Step 4: What's the tail risk?
Agents have heavy-tailed failure distributions. Most of the time they work well. Occasionally they do something completely wrong in a creative way you didn't anticipate. Ask whether your system can tolerate that tail — not just the happy path.
The Hidden Third Option: LLM-Augmented Determinism
There's a pattern that often gets overlooked: using an LLM inside a deterministic system, for a bounded, well-defined subtask.
def classify_support_ticket(text: str) -> TicketCategory:
# LLM does one thing: classify. The rest of the pipeline is deterministic.
response = llm.complete(CLASSIFICATION_PROMPT.format(text=text))
return TicketCategory(response.strip())
def route_ticket(ticket: Ticket) -> Team:
# Deterministic routing based on LLM classification
category = classify_support_ticket(ticket.body)

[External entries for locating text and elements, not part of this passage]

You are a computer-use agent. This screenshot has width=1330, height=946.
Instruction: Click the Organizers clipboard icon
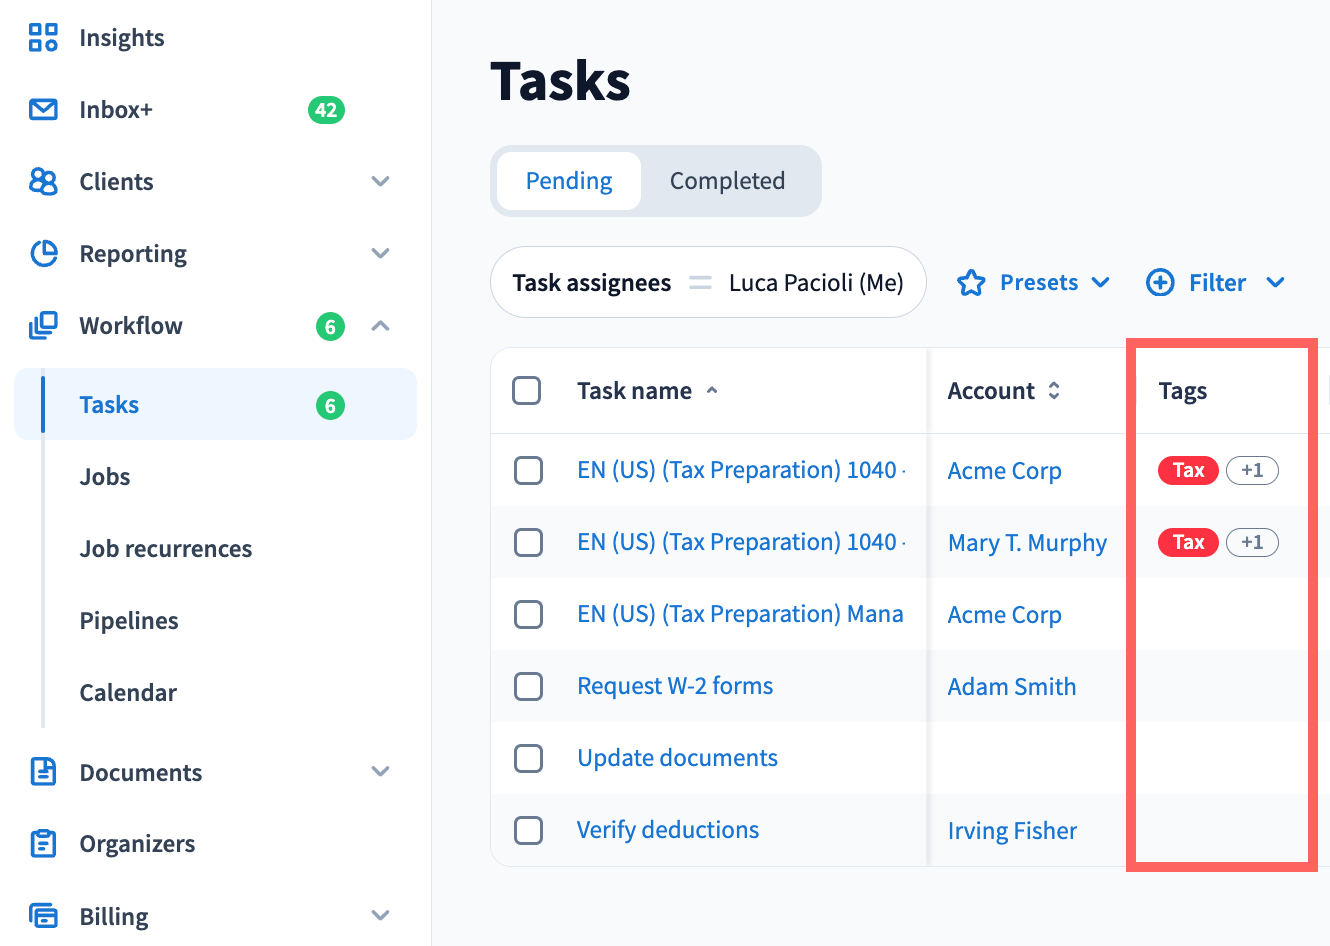pos(43,844)

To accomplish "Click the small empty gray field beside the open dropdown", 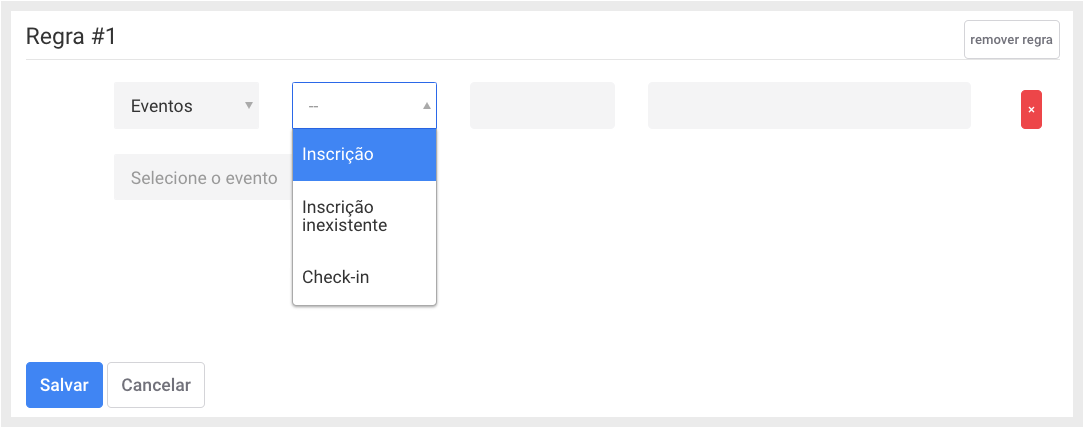I will (x=542, y=106).
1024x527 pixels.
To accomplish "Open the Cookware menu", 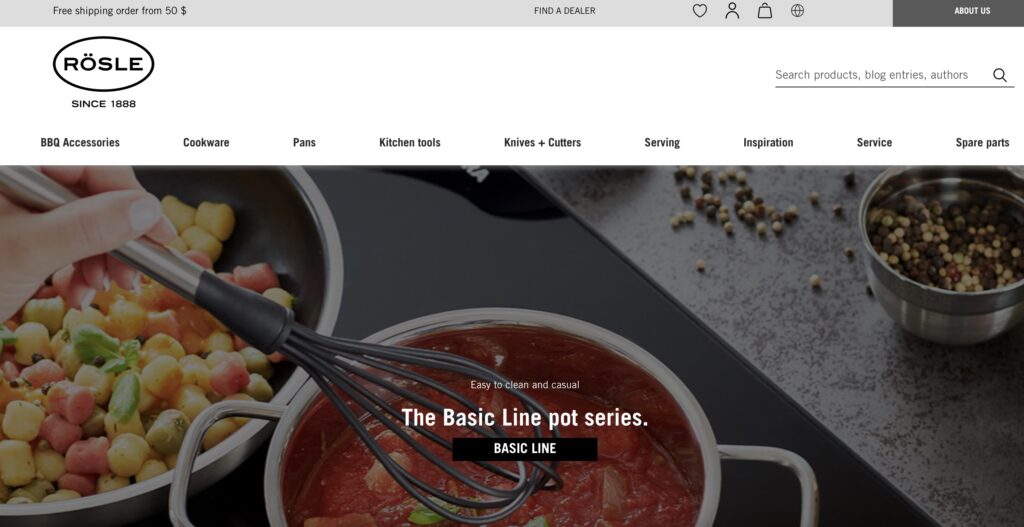I will coord(206,142).
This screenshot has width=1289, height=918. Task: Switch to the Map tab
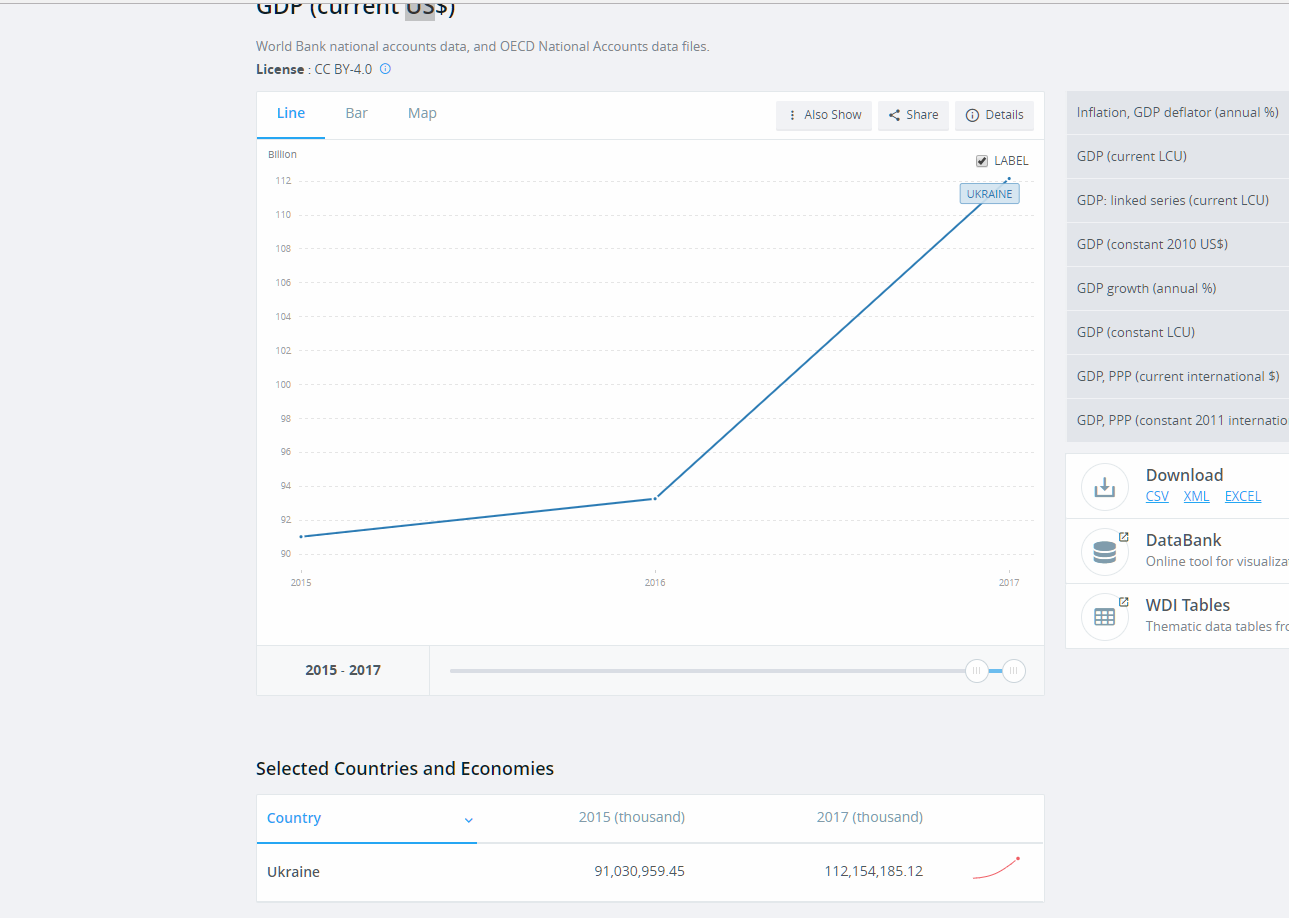[422, 113]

return ROUTING_TABLE[category]
The LLM handles the part that's genuinely hard to enumerate (natural language classification). Everything else is a lookup table. This gives you:
- Deterministic behavior for everything except the LLM call
- A clear boundary for where variability can occur
- Testability: you can mock the LLM call and test the routing logic independently
- Auditability: log the classification, and you can reconstruct any routing decision
This pattern is underused. Many systems that "need an agent" actually need an LLM in a box.
Practical Takeaways
- Default to determinism. Add AI where it earns its keep, not by default.
- Ask "can I test this?" before choosing an architecture. If you can't write the test, you don't understand the problem well enough to build a solution.
- Evaluate tail risk explicitly. The happy path is not the whole story.
- Consider LLM-augmented determinism as a middle path before committing to a full agent architecture.
- Agents are appropriate for genuinely open-ended tasks where the output space is too large to enumerate and errors are recoverable.
The question "workflow or agent?" is the wrong starting point. The right question is: "What level of predictability does this task actually require?" Answer that first, and the architecture usually follows naturally.
The teams that ship reliable AI systems aren't the ones who reached for agents first — they're the ones who reached for the simplest thing that could possibly work, and added complexity only when they'd proven it was necessary.